Introduction
Distal trisomy, or duplication of 15q, is an extremely rare chromosomal disorder in which the end portion of the long arm of the 15th chromosome (15q) appears three times (trisomy), rather than twice, in cells of the body. Since Fujimoto et al.1) reported on duplication of distal 15q in 1974, at least 50 cases of duplication of regions 15q21-15q26.3 have been identified. The range and severity of symptoms and physical findings may vary from case to case, depending upon the length and location of the duplicated portion of chromosome 15q. However, there are consistent and recognizable clinical phenotypes with partial duplication for distal 15q, which are characterized by minor craniofacial anomalies, congenital heart disease, mental retardation, and genital anomalies, particularly in affected males2). Most reported cases have resulted from unbalanced translocations or deletions involving chromosome 15 and another chromosome3). We report on a girl with a de novo duplication, 15q24-qter, with breakpoints that differ from those that have been described previously and did not result from unbalanced translocation or deletion. Bacterial artificial chromosome (BAC) clone-based-array comparative genomic hybridization (aCGH) analysis revealed a gain of 42 clones on 15q24-qter.
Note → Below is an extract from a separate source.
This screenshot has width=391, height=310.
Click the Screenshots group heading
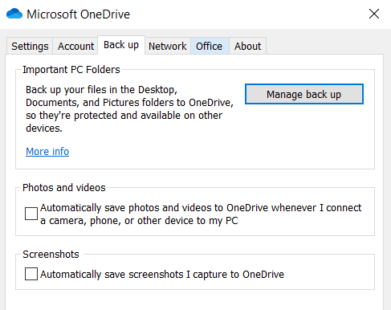[x=51, y=255]
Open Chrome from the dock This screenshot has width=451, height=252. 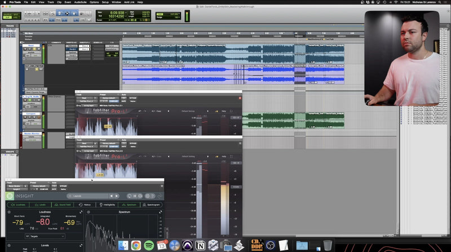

Thus, the patient was diagnosed as having de novo duplication of chromosome 15; 15q24-q26.3. This case represents the only reported patient in Korea with a 15q24-qter duplication or trisomy that did not result from an unbalanced translocation and did not have a concomitant deletion.
Case report
A female infant was born at 37+3 weeks of gestation following a repeat caesarean section performed in a local obstetrics clinic. She was the second child of healthy, phenotypically normal, and non consanguineous Korean parents. Her mother was 34 years old, and her father was 33 years old. There were no reported drug or teratogenic exposures during pregnancy and normal fetal activity was reported. The patient's Apgar scores were 5 and 8 at 1 and 5 minutes. She weighed 3,940 g ([greater than]90 percentile), was 52 cm long ([greater than]90 percentile), and had a head circumference of 36 cm ([greater than]90 percentile) at birth. She had cyanosis and irregular respiration, as well as peculiar facial morphology, and multiple anomalies, including craniofacial limbs, were detected after birth. Thus, she was transferred to the Neonatal Intensive Care Unit of Pusan Paik Hospital, Inje University College of Medicine.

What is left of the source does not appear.